Data records
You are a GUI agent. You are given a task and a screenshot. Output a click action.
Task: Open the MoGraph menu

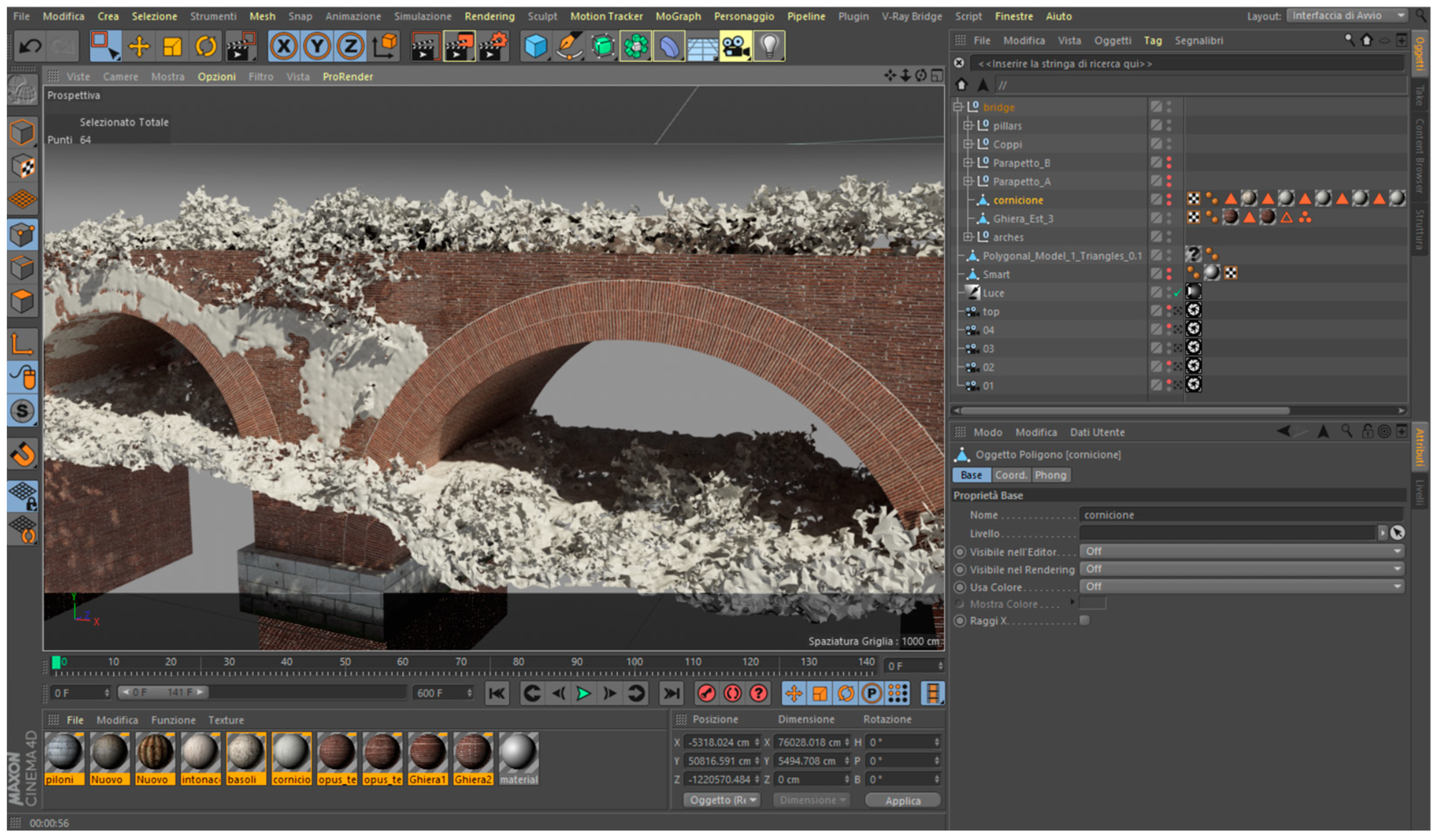coord(678,16)
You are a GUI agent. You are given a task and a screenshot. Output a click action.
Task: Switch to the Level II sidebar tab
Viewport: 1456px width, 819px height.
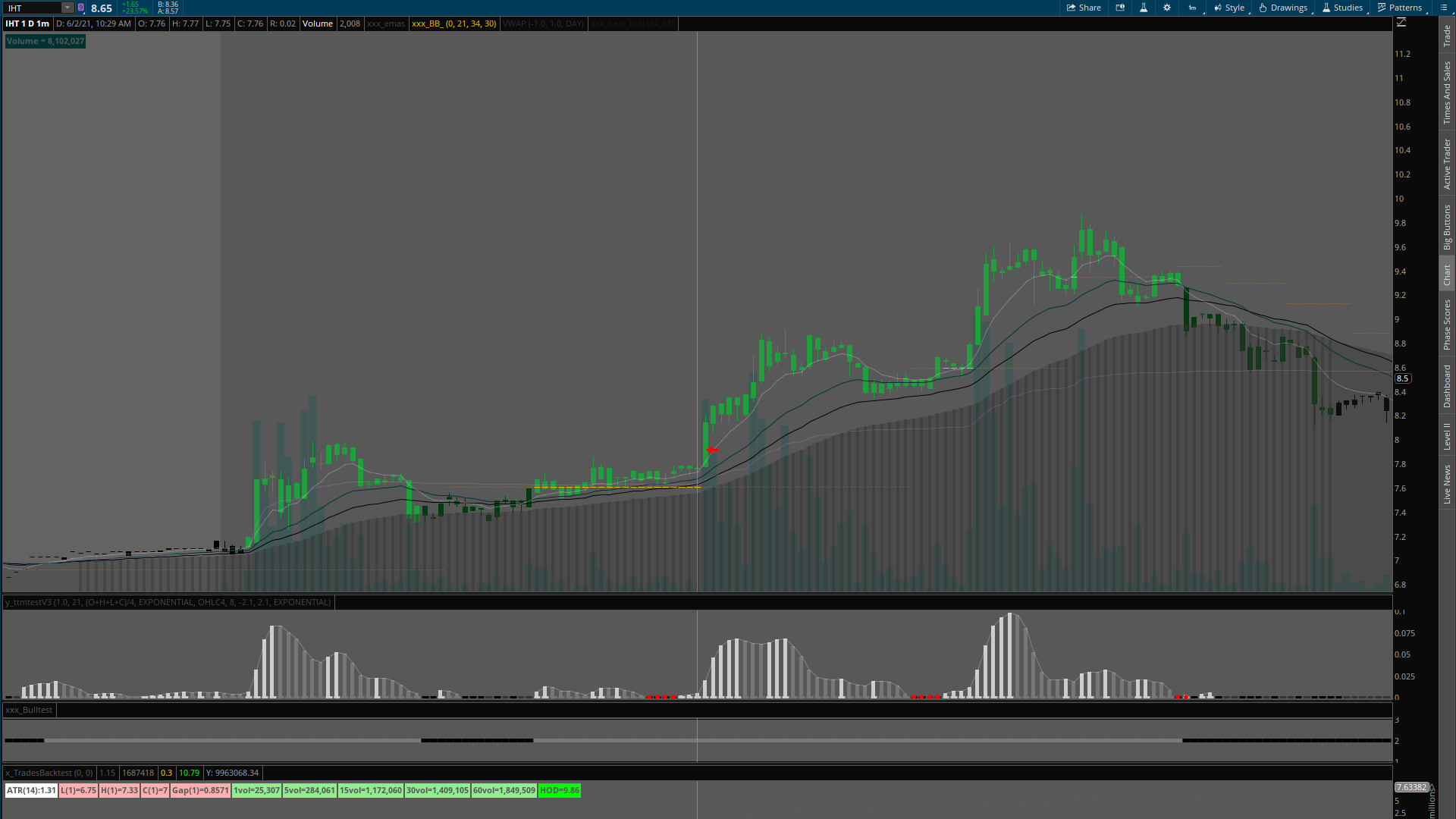(x=1447, y=436)
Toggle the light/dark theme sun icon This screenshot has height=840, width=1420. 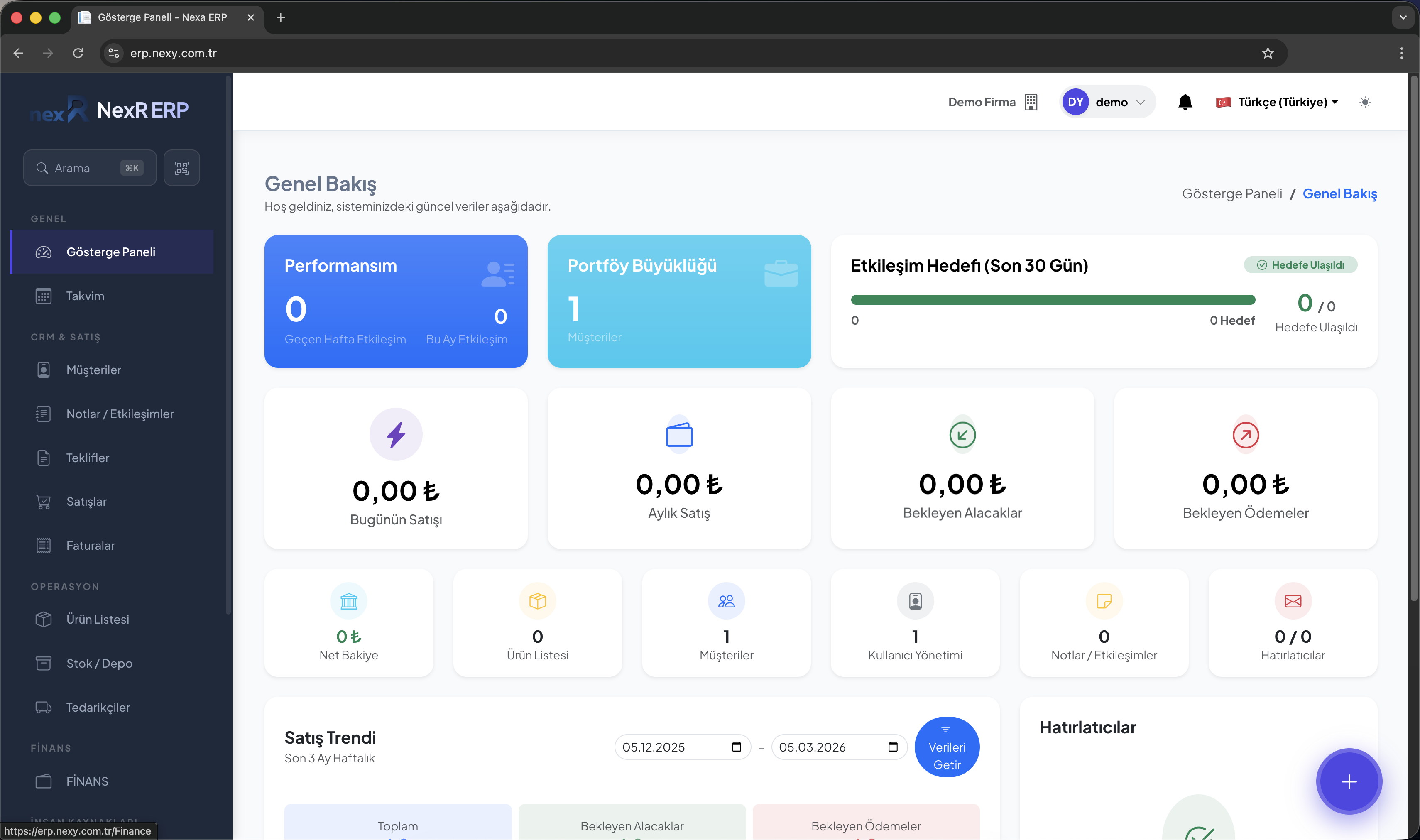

## YOUR ASSIGNMENT
Leaving all pictures aside, print exactly the lines from the one that contains "Task: Switch to the Level II sidebar tab" through the last line of the data above, inclusive.

## COMPLETED EXERCISE
Task: Switch to the Level II sidebar tab
Viewport: 1456px width, 819px height.
(x=1447, y=436)
Toggle the light/dark theme sun icon This screenshot has height=840, width=1420. 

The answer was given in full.